Now that some real contact and hits are happening, it’s fun to watch what happens at the defensive tackle position. Unsurprisingly, the likes of Neville Gallimore and Osa Odighizuwa feature. Gallimore caught a pass Tuesday during a two-minute drill, and Odighizuwa’s ability as a pass rusher was on regular display.

A name worth mentioning at the outset is Trysten Hill. The fourth-year veteran is overlooked by fans and the media, but has done his share in two days. On Tuesday, he made a big hit on Ezekiel Elliott in the A-gap, blocking a run at the line of scrimmage.
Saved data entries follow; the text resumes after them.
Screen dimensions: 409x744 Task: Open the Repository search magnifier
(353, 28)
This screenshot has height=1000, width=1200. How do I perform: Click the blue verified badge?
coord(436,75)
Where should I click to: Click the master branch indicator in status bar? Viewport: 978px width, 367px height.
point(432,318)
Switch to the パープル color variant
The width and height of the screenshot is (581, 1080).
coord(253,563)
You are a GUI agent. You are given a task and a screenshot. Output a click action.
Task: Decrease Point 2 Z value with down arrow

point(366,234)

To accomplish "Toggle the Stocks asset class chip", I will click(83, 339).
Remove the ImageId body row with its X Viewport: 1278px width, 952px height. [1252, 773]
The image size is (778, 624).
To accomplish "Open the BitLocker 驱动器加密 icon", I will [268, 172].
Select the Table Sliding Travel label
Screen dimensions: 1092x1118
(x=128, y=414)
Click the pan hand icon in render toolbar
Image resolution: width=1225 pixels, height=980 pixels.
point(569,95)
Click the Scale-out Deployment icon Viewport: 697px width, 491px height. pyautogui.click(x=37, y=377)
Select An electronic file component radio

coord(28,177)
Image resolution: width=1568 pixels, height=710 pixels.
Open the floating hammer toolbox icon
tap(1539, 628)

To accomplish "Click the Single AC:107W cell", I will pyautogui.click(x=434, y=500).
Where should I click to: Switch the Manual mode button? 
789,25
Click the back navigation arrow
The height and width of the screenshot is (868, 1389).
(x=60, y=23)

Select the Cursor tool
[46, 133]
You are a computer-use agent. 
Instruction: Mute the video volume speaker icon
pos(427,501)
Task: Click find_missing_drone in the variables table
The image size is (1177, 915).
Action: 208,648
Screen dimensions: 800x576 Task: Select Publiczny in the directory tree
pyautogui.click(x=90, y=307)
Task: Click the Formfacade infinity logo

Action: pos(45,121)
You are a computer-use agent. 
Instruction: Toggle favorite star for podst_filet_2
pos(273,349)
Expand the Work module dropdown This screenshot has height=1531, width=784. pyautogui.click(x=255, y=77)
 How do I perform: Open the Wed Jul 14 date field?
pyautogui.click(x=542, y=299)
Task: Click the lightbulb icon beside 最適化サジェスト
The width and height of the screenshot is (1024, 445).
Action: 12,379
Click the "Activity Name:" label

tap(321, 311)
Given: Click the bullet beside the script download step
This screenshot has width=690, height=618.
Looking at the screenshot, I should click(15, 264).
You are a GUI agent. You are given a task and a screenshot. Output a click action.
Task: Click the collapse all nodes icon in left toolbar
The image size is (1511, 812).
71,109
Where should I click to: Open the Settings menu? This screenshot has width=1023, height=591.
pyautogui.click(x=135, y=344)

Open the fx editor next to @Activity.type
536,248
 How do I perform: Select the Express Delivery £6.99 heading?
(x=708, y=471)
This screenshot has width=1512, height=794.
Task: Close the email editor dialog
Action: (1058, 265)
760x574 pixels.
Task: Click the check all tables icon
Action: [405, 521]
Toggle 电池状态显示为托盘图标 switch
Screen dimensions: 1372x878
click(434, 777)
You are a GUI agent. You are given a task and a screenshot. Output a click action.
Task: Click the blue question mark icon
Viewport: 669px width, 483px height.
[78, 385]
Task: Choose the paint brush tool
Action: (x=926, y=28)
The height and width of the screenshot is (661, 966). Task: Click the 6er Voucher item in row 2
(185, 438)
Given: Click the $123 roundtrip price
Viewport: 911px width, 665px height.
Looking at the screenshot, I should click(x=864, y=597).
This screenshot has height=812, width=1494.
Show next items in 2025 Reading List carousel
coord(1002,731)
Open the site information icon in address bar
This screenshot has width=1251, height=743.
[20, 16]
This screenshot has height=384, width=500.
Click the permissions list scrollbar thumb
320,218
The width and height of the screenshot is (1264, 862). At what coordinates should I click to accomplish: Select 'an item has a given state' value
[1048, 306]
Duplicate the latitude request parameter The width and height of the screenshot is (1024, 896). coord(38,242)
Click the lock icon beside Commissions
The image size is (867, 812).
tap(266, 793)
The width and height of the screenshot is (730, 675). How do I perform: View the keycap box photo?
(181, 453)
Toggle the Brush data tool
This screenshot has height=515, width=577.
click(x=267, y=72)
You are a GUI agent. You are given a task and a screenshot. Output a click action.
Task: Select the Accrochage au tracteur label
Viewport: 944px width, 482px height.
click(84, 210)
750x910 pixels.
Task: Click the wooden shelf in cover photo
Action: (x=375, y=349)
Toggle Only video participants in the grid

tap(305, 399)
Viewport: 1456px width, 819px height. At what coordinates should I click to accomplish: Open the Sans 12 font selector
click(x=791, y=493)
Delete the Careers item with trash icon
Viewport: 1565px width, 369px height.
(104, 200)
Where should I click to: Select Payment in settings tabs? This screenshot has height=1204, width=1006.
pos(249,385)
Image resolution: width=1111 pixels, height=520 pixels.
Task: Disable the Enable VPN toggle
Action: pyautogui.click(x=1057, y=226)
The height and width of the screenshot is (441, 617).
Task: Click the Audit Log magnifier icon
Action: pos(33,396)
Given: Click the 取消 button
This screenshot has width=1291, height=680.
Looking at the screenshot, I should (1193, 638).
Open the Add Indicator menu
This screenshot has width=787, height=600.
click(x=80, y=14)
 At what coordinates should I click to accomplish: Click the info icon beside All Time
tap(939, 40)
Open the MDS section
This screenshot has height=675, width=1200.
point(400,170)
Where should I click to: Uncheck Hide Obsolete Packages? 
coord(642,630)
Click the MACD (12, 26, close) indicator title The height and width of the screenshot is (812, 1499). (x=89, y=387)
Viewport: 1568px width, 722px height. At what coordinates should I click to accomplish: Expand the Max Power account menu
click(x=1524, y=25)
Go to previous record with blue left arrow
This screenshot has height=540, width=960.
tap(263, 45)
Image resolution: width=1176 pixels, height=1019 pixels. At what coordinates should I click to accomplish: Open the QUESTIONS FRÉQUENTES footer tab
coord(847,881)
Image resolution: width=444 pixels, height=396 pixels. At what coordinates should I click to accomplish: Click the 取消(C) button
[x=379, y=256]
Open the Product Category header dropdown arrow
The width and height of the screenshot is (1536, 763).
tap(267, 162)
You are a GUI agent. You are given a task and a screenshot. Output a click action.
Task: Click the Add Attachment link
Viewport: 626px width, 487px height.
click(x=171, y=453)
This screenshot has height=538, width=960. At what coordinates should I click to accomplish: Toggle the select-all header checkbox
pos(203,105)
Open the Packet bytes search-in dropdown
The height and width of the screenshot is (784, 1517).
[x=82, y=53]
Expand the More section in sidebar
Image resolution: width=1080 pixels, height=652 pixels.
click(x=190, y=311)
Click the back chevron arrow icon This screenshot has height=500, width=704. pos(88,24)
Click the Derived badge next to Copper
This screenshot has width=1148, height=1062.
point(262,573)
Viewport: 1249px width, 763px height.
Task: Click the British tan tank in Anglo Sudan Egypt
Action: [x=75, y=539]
A few snaps later, he had a chance for a sack when he beat his man and forced Prescott out of the pocket.

“Obviously, it looks like he’s back from the injury,” McCarthy said. “I thought during the offseason he had some ups and downs with the knee. But so far, so good. Looks good to me.”

It’s also worth mentioning that rookie John Ridgway has gotten some time with the defensive starters. Although, given Dan Quinn’s tendency to switch personnel frequently, it’s hard to know how much to read into it.

Remains

Jeremy Sprinkle, Jake Ferguson and Jabril Cox all missed practice Tuesday, though those absences don’t seem to worry McCarthy.

Sprinkle sat out after feeling a flare in his Achilles, while Ferguson left early with a hamstring problem. Cox blew up his knee and the Cowboys chose to be careful not to practice him. The expectation is that the second-year linebacker will practice on Thursday.

David Helman covers the Dallas Cowboys for FOX Sports, providing daily insight and analysis on the NFL’s most visible franchise. Prior to joining FOX, David spent nine seasons covering the Cowboys for the team’s official website, DallasCowboys.com. In 2018, he won a regional Emmy for his role in the production of “Dak Prescott: A Family Reunion” about the quarterback’s time at Mississippi State.